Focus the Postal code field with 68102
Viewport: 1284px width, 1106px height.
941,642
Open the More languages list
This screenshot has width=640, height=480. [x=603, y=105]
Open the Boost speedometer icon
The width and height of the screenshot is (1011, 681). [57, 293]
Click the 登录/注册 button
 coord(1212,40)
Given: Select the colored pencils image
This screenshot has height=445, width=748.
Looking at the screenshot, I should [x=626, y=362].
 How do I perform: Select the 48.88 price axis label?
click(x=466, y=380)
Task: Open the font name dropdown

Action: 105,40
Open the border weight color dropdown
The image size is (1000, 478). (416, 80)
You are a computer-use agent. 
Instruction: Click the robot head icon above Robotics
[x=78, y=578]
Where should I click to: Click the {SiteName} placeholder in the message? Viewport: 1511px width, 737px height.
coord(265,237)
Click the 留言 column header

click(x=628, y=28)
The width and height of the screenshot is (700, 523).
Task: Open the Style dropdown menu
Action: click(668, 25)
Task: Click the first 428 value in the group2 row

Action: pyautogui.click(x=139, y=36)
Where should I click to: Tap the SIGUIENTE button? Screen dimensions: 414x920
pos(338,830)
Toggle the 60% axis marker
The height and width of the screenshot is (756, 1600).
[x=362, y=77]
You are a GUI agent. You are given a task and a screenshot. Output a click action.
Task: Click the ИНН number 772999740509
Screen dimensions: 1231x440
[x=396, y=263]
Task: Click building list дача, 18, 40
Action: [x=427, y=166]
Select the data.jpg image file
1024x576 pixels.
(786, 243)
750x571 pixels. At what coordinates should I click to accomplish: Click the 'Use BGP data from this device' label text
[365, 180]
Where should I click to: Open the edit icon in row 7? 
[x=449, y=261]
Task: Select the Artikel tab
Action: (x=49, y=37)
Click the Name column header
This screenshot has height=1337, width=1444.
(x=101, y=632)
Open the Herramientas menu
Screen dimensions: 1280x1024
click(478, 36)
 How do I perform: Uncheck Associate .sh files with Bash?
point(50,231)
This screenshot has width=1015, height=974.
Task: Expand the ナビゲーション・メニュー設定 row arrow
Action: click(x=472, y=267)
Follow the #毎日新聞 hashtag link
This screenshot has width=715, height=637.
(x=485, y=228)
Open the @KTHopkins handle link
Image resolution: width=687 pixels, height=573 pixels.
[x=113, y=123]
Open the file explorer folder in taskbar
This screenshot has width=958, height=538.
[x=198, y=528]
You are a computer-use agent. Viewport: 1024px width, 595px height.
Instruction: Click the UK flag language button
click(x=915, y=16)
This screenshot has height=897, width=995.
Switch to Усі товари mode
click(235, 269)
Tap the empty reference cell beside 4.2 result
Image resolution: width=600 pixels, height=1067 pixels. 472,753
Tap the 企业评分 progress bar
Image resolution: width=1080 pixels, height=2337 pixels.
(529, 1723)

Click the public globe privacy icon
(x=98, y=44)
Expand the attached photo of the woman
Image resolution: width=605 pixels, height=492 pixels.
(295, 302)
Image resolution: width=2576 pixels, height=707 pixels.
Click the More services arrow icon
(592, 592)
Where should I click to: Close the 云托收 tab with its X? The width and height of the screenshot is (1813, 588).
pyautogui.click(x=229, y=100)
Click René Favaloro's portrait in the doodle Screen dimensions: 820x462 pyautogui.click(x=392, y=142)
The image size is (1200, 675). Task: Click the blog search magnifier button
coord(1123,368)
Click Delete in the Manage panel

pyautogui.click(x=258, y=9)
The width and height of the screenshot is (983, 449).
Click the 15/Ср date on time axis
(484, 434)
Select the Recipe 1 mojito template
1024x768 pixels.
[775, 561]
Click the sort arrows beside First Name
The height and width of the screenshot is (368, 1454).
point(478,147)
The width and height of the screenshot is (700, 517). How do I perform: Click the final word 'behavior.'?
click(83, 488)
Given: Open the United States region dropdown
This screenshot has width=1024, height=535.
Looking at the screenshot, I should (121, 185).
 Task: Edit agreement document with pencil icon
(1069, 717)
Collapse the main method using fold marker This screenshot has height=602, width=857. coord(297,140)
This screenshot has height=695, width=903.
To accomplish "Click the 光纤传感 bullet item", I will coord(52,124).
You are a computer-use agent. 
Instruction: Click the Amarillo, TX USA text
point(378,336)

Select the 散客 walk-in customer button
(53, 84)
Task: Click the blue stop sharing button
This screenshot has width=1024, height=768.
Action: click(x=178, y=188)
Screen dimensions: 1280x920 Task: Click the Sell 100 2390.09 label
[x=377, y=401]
☆ ☆ ☆ ☆ ☆ ☆ ☆
_What the task asks_: For every line above that includes the word "agent", return the line.

_Response area_:
You are a computer-use agent. 
You are a GUI agent. You are given a task and a screenshot. Output a click action.
You are a computer-use agent. Viewport: 1024px width, 595px height.
You are a computer-use agent. 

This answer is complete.